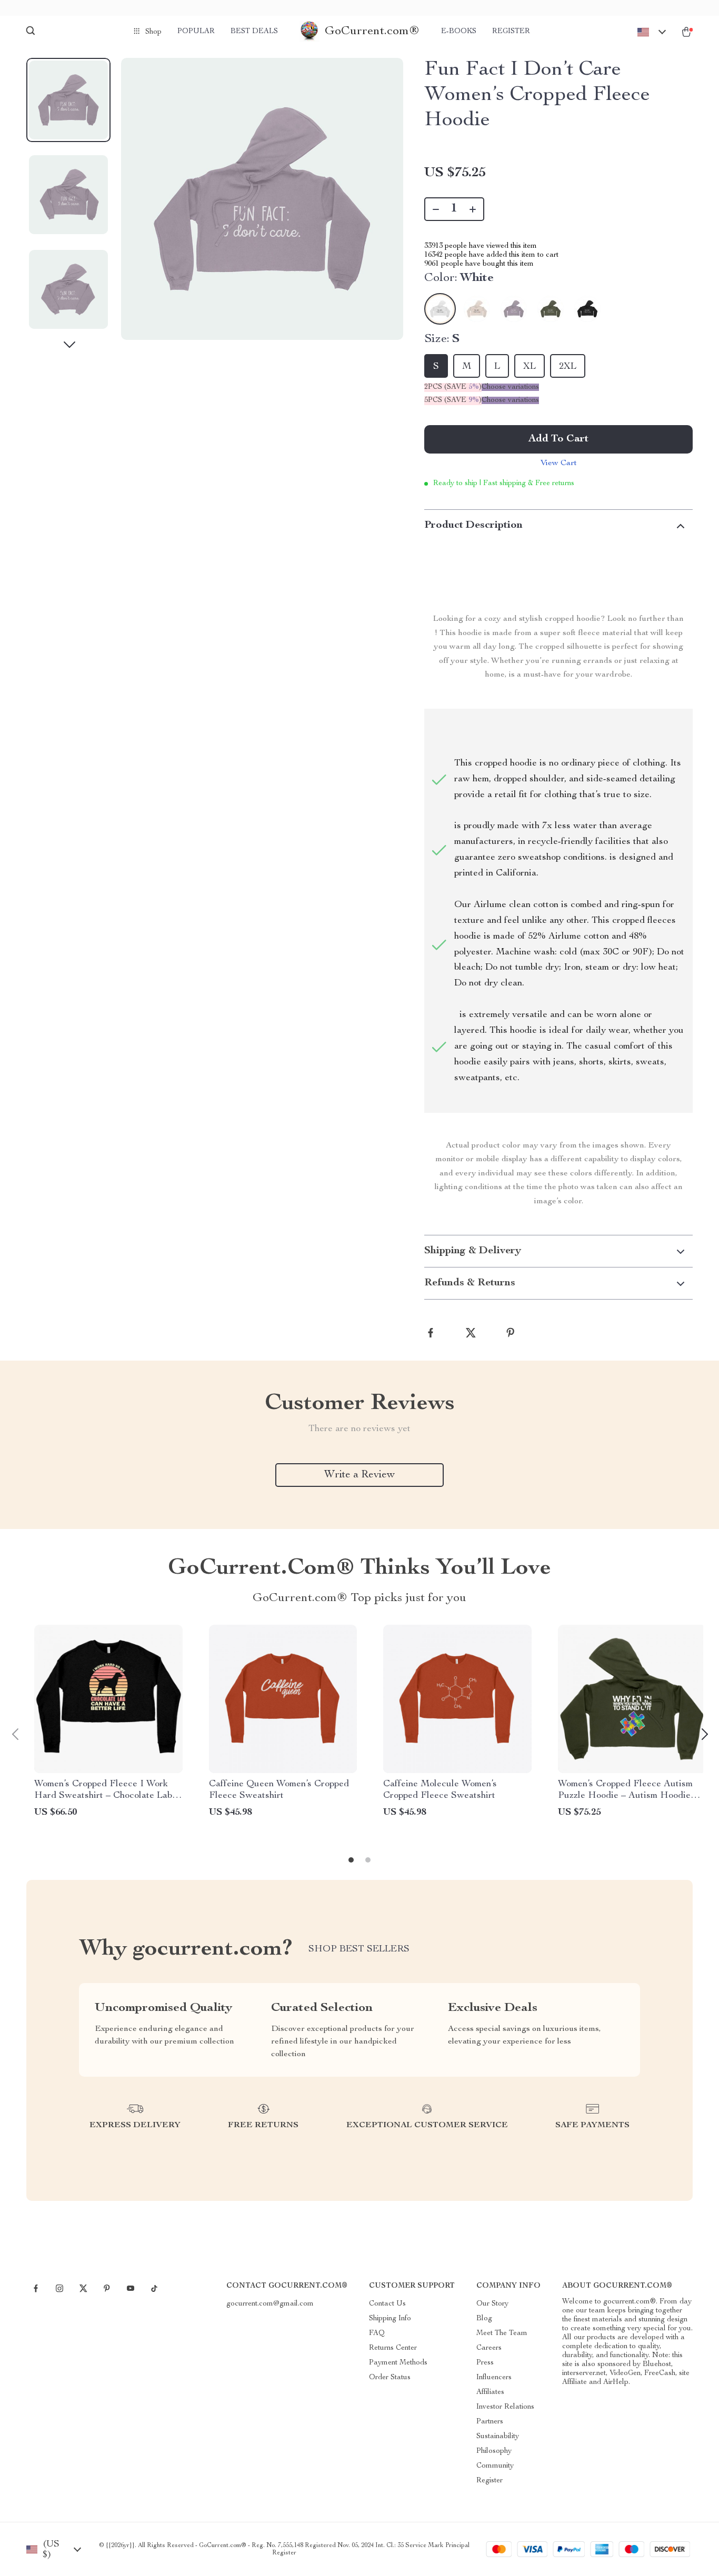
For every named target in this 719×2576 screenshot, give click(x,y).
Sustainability (497, 2436)
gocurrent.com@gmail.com (270, 2304)
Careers (489, 2348)
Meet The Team (501, 2333)
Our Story (492, 2304)
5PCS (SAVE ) (453, 400)
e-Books (458, 31)
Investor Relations (505, 2407)
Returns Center (393, 2348)
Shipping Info (390, 2318)
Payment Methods (398, 2363)
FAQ (377, 2333)
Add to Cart (558, 439)
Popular (196, 31)
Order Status (390, 2377)
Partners (489, 2422)
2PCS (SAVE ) (453, 387)
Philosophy (494, 2451)
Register (511, 31)
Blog (484, 2318)
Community (495, 2466)
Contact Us (387, 2304)
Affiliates (490, 2392)
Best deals (254, 31)
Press (485, 2363)
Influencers (494, 2377)
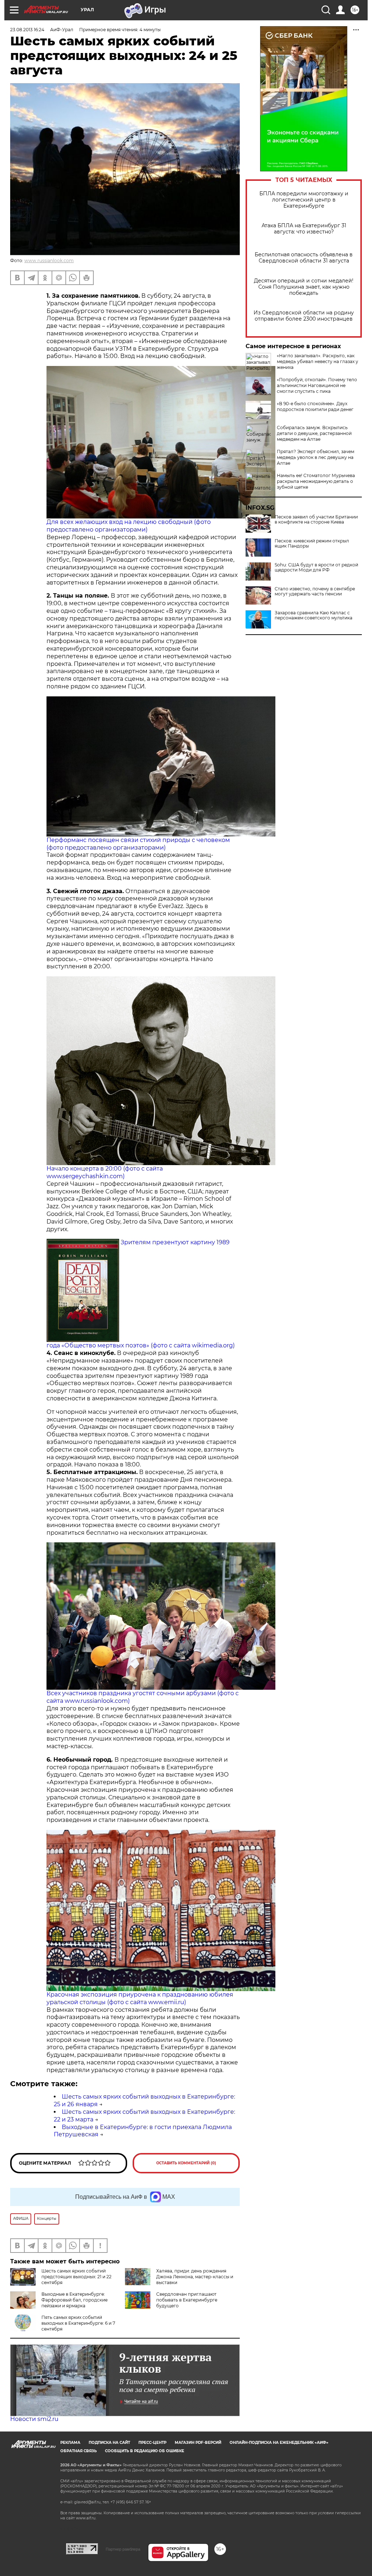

## Brief
Write out the whole listing exactly as it appears, and omit the pictures.

## Solution
For every named target in this 719×2576 screenshot, give click(x,y).
Sustainability (497, 2436)
gocurrent.com@gmail.com (270, 2304)
Careers (489, 2348)
Meet The Team (501, 2333)
Our Story (492, 2304)
5PCS (SAVE ) (453, 400)
e-Books (458, 31)
Investor Relations (505, 2407)
Returns Center (393, 2348)
Shipping Info (390, 2318)
Payment Methods (398, 2363)
FAQ (377, 2333)
Add to Cart (558, 439)
Popular (196, 31)
Order Status (390, 2377)
Partners (489, 2422)
2PCS (SAVE ) (453, 387)
Philosophy (494, 2451)
Register (511, 31)
Blog (484, 2318)
Community (495, 2466)
Contact Us (387, 2304)
Affiliates (490, 2392)
Best deals (254, 31)
Press (485, 2363)
Influencers (494, 2377)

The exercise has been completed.